There can be an open discussion about how well Stanley’s historical writings have aged but, by all accounts, he had a lifelong commitment to education and public service.
What is interesting is that community members seem to have responded to the friendlier, more open-ended construction of Stanley in kind. I see the statue as I stroll across town to pick up mail or groceries and started to wonder what this was all about. What did the clothing of the Stanley sculpting say about how at least some community members related to the past? The sculpting is prominently positioned. The hats and masks added anonymously to it are meant to be seen.
I’ll suggest that the absence of controversy does not point to some sort of community historical consensus. Only a few years ago, the potential addition of another armoured military vehicle to Sackville’s memorial park triggered an extended – and acrimonious – social media debate.
Instead, it seems to me to point in two different directions.
First, it highlights an ethic of care. The statue is inanimate but adding winter clothing during a cold snap seems to show concern for the statue itself, as does adding a mask during COVID outbreaks.
I doubt the people who clothed the statue would want me to extend this assessment into a metaphor about the care of the past, but it at least shows a concern for the historical markers, a concern likely amplified by the sculpture’s anthropomorphic character. Perhaps more significantly, historical commemoration becomes a place that serves as a spontaneous public expression of care.
Second, clothing or protecting the statue also establishes a particular relationship with the past that could be characterized as playfulness. This is something different than the well-studied popular culture carnivalesque inversions that are intended to subvert power inequalities. Playfulness is also establishing a different kind of connection to the past and I think we need to wonder about this.
Sackville’s Stanley commemorations connect the community to national narratives and, in particular, the flag.
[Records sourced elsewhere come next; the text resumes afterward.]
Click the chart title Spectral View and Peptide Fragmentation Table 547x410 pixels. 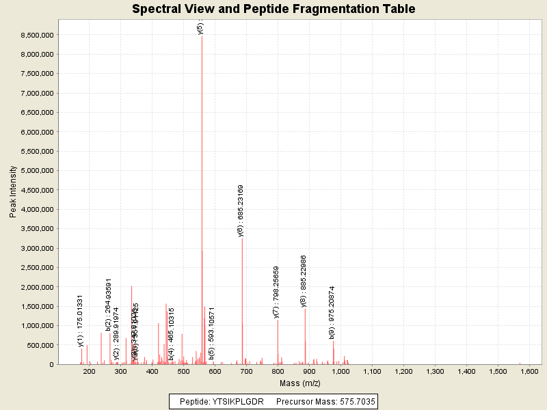[x=274, y=9]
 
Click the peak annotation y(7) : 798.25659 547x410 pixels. [x=276, y=292]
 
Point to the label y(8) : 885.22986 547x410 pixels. [x=304, y=281]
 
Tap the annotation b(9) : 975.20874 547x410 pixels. [x=332, y=312]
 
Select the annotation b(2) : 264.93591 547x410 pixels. [x=109, y=305]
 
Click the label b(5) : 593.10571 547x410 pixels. [x=212, y=333]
This narrative, through Stanley, connects the community to a particular story of nation. Playfulness does not directly challenge this narrative but, as a historical practice, it works in different ways. Commemoration becomes a site of humourous, but caring, spectacle. Commemorations themselves, even those as seemingly solid as Toth’s Stanley, are subject to change and so become more fluid in the meanings they carry.
There may be some reasons to be concerned about playfulness as a historical practice and its relationship to the past. It seems to run close to the artificial consumeristic spectacle that Ian McKay and others have rightly criticized.
Yet, I wonder if it can also be something different. I recently noticed that, in the United States, the Utah Historical Society ran a Women’s History Month bingo. The bingo encouraged participants to listen to podcasts, attend heritage events, or go to a museum. My local heritage society has, in the past, organized a social at a heritage site in the summer. In the past, I thought of this as so much meaningless postmodern pastiche but then, it struck me, I’ve never really asked participants – or the heritage society – what they were trying to accomplish and why.
The playful approach to the Stanley sculpture suggests one final thing.
It suggests that some community members, at least, see heritage and historical commemoration as public spaces into which one can enter happily. This might not be a sound approach to all – or, even most – commemoration. But the fact that people want to have a positive perspective on the presentation of the past to which they feel they can contribute, does not strike me as a bad thing.
Andrew Nurse is a Canadian Studies Professor at Mount Allison University.